_WHAT NEEDS TO BE DONE:_ Reproduce the rows below word for word, leaving out the pictures.
╭─ AVAILABLE RECORDS
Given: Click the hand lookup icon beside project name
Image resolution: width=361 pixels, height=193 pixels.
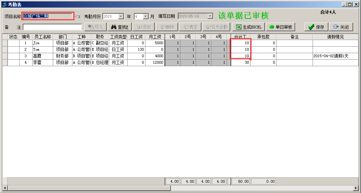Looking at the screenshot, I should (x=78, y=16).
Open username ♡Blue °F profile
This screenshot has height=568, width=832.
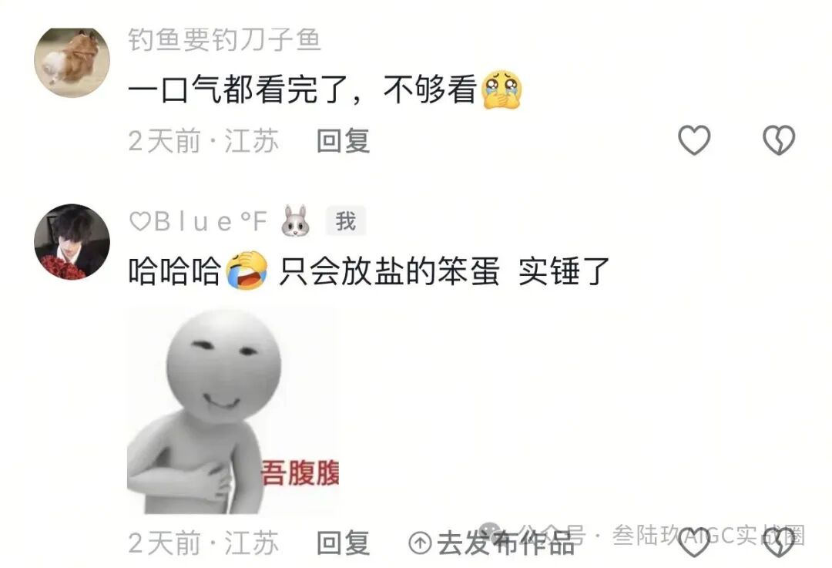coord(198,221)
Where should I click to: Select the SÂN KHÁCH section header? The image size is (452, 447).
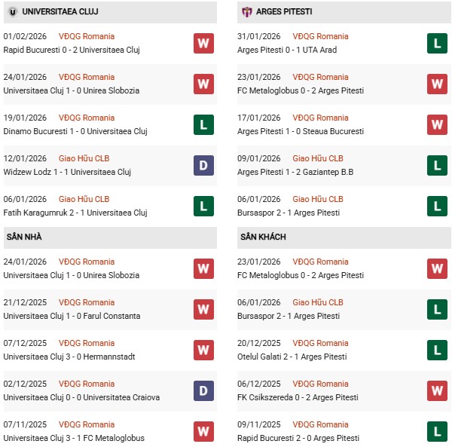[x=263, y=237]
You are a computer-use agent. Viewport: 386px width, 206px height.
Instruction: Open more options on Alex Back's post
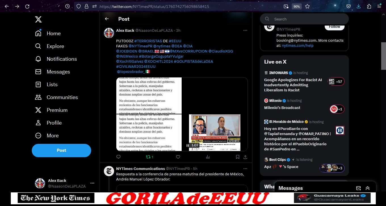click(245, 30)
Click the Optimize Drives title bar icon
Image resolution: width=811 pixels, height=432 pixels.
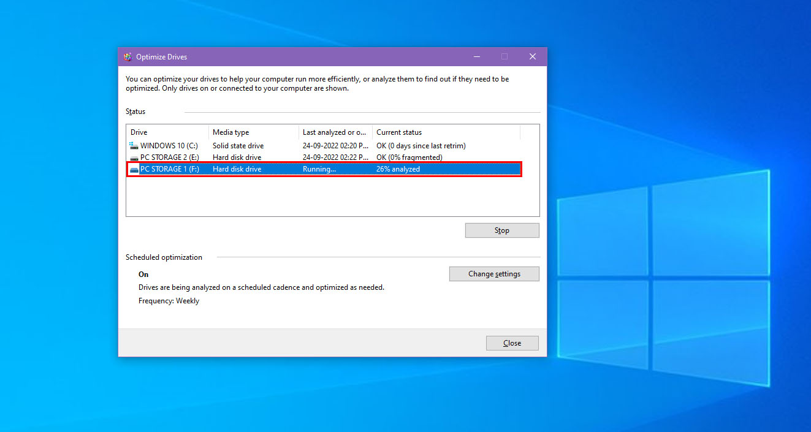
╰─
_EXERCISE ANSWER:_
Given: Click the hand lookup icon beside project name
Image resolution: width=361 pixels, height=193 pixels.
Looking at the screenshot, I should (x=78, y=16).
Open username ♡Blue °F profile
This screenshot has height=568, width=832.
coord(198,221)
Where should I click to: Select the SÂN KHÁCH section header? The image size is (452, 447).
[x=263, y=237]
You are a computer-use agent. Viewport: 386px width, 206px height.
Instruction: Open more options on Alex Back's post
click(245, 30)
Click the Optimize Drives title bar icon
Image resolution: width=811 pixels, height=432 pixels.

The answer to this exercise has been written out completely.